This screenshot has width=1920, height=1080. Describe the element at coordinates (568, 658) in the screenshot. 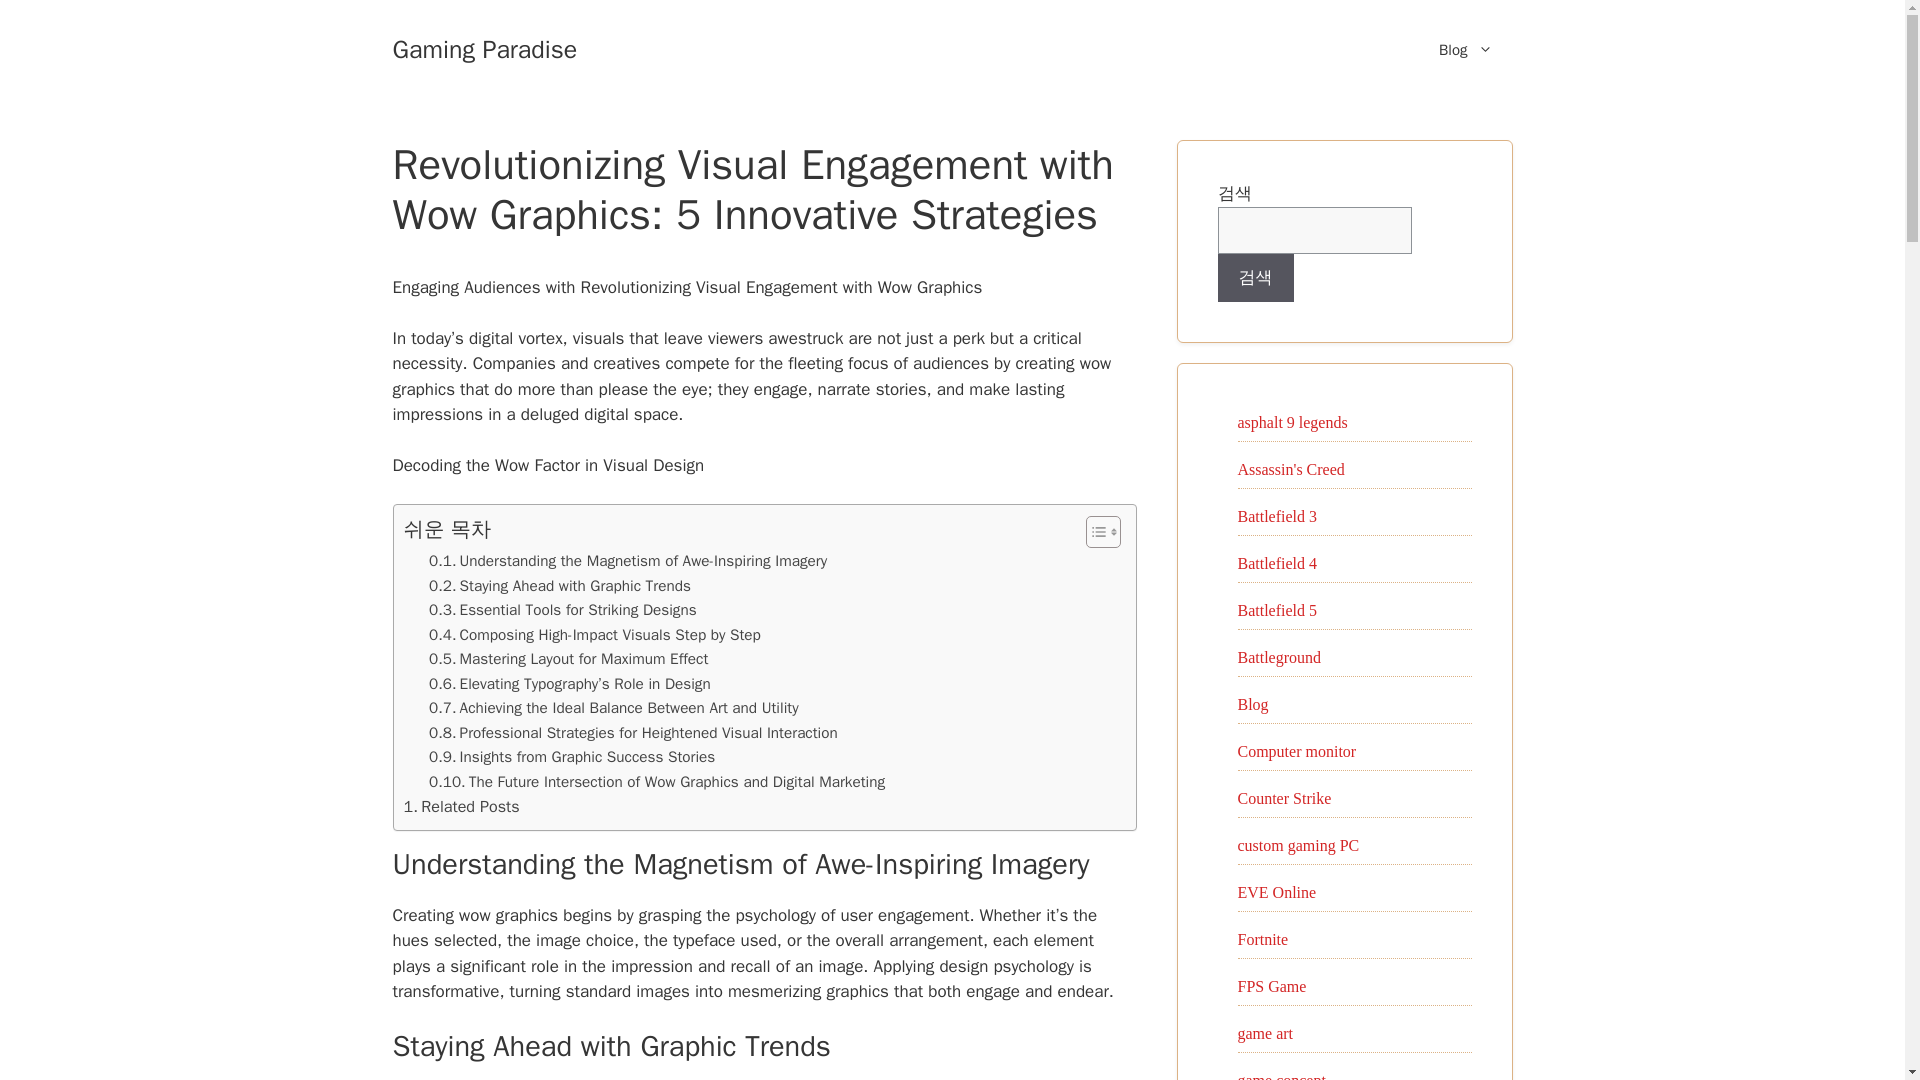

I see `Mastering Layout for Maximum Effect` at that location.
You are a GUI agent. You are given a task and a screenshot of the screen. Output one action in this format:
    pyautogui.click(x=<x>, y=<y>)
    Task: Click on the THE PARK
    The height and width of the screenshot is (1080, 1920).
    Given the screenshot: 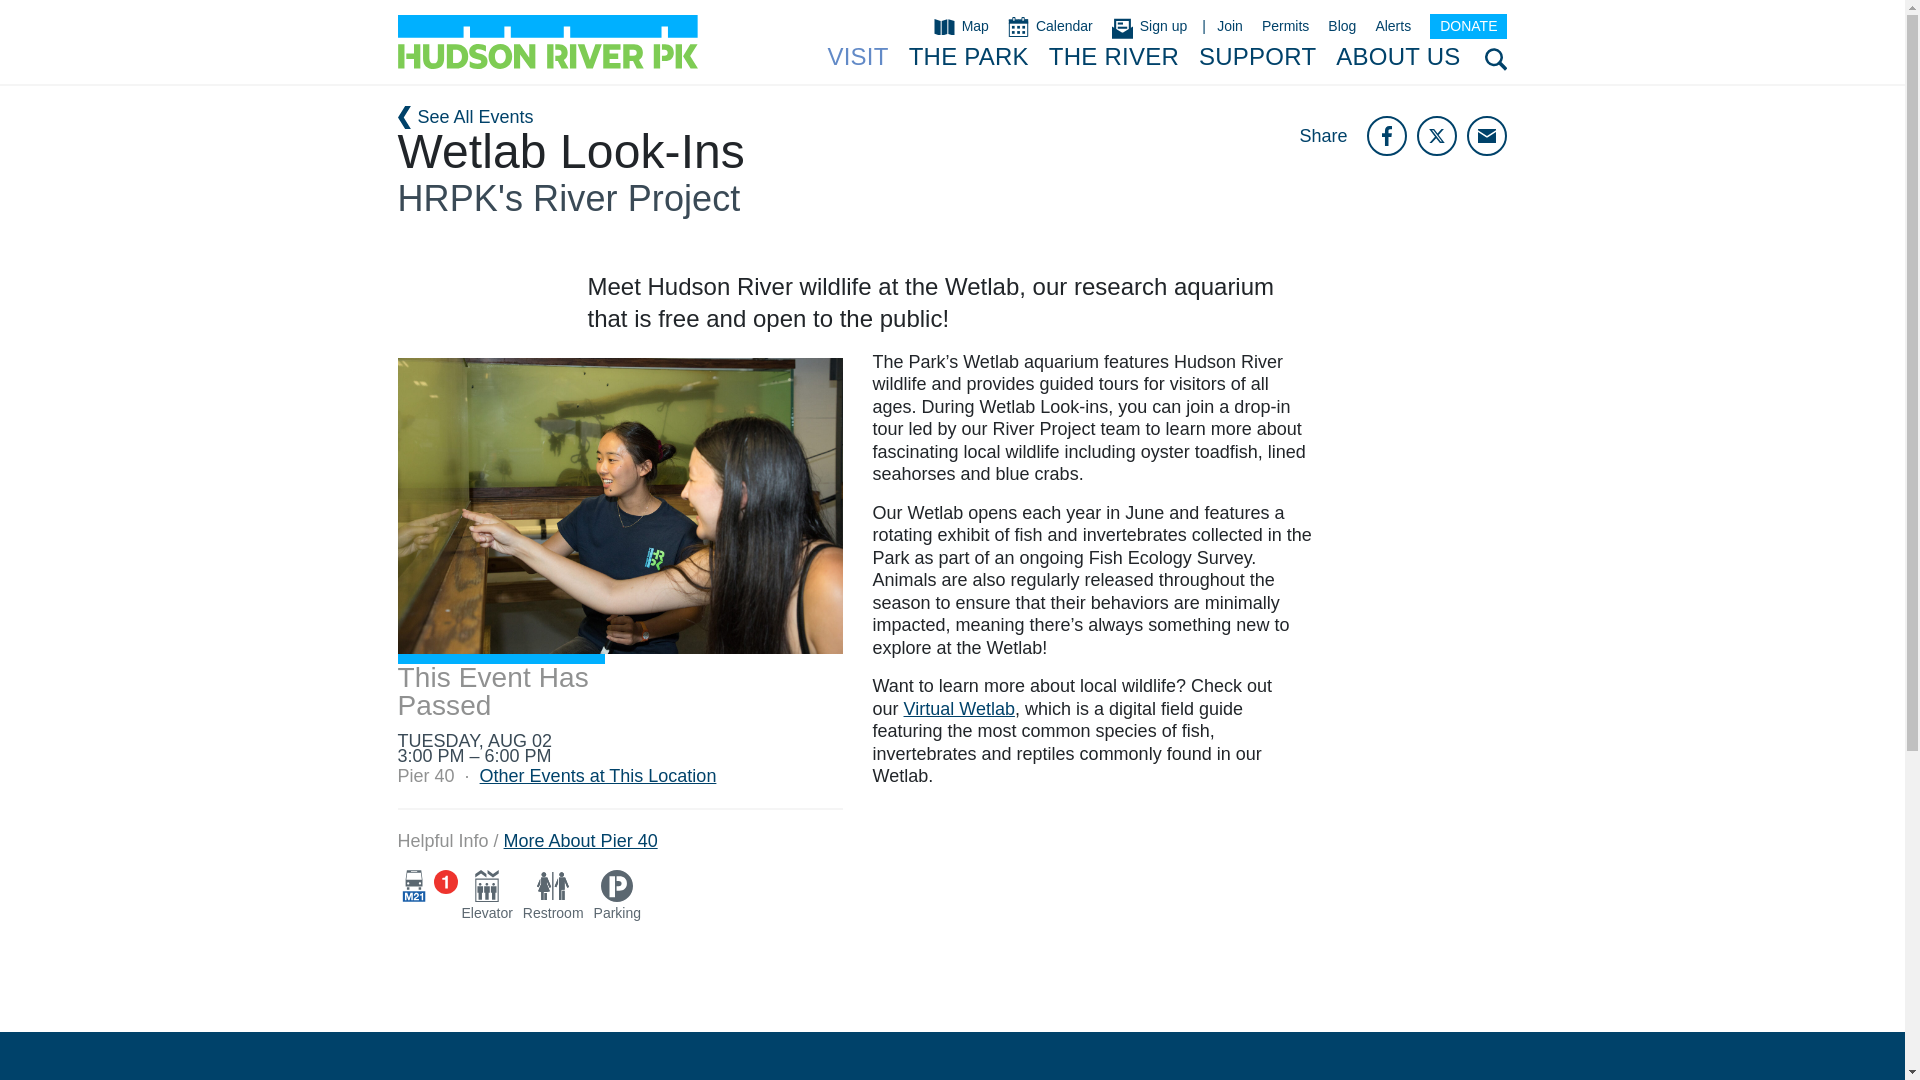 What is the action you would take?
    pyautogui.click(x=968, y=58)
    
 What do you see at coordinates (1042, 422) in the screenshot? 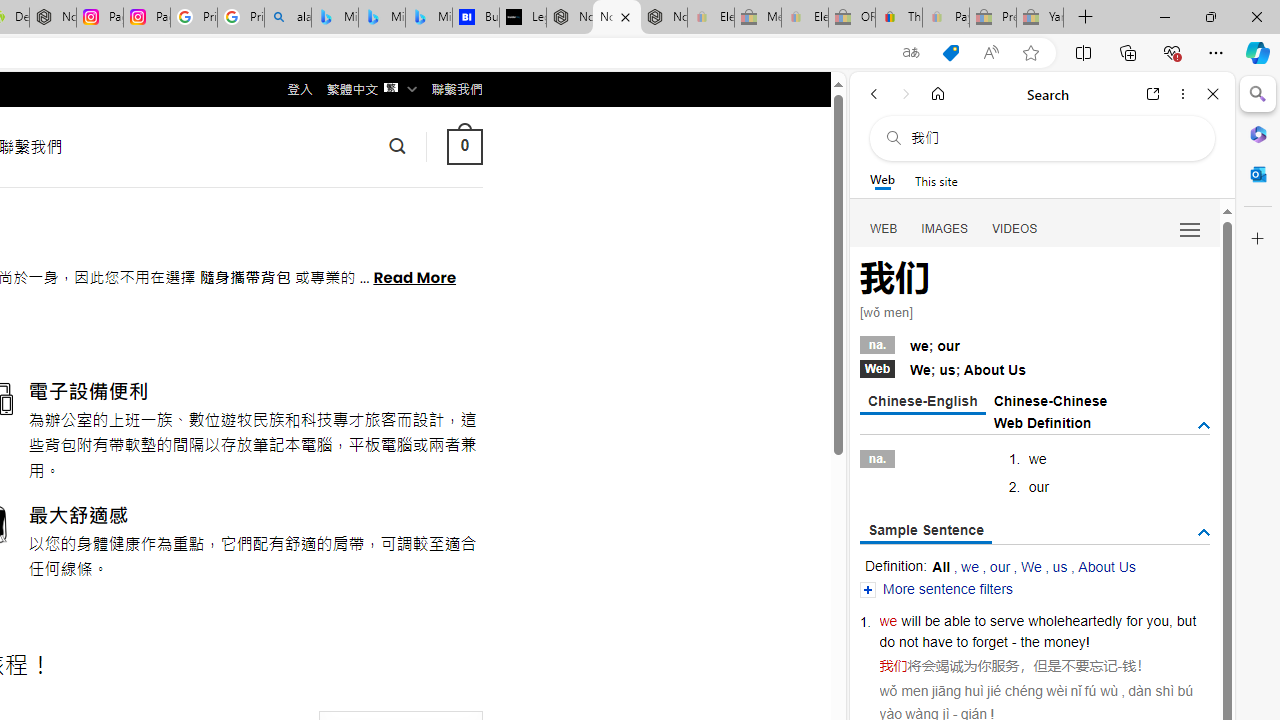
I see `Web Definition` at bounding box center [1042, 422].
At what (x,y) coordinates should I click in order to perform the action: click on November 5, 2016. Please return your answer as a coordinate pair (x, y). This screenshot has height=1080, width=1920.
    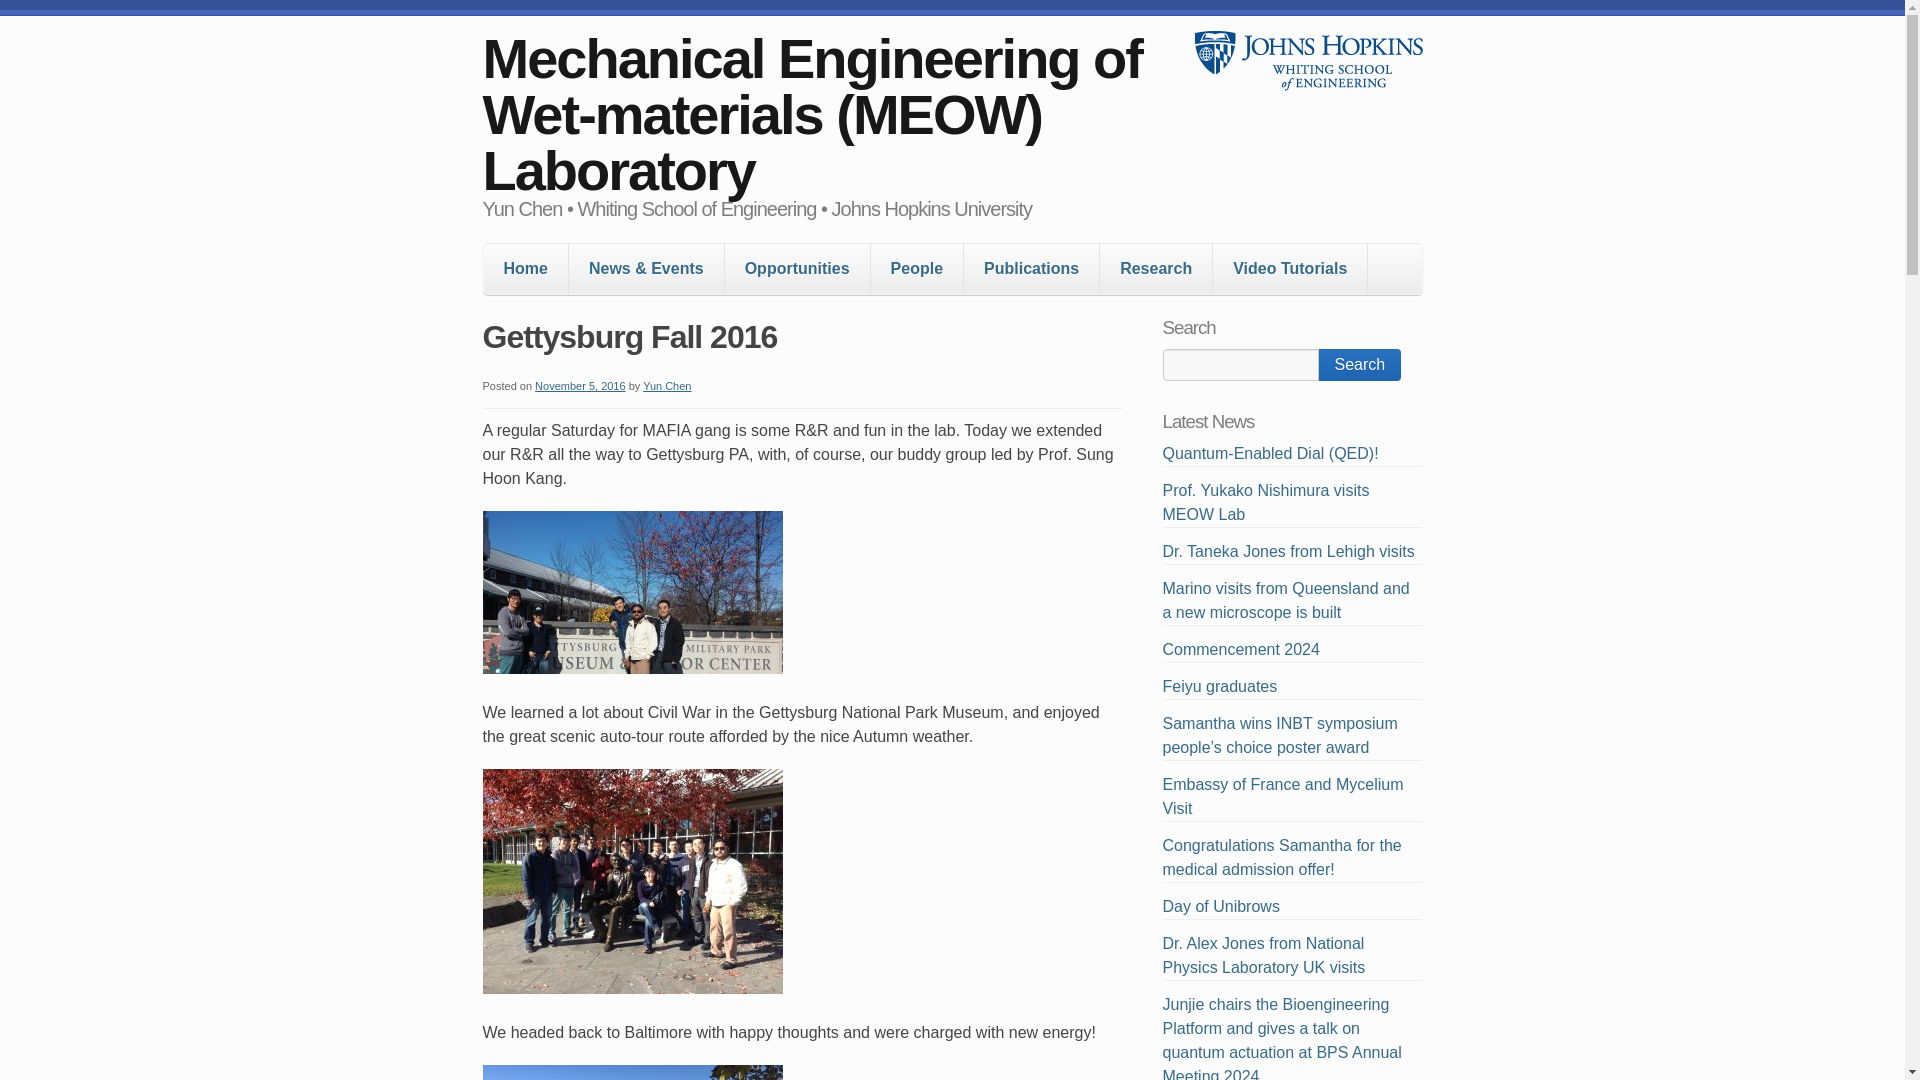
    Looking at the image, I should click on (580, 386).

========

Task instructions: Reproduce the data word for word, starting at the line that contains "What do you" and ending at the end of the data, but leave out the pictures.

Solved problem:
 What do you see at coordinates (1042, 422) in the screenshot? 
I see `Web Definition` at bounding box center [1042, 422].
At what (x,y) coordinates should I click in order to perform the action: click on November 5, 2016. Please return your answer as a coordinate pair (x, y). This screenshot has height=1080, width=1920.
    Looking at the image, I should click on (580, 386).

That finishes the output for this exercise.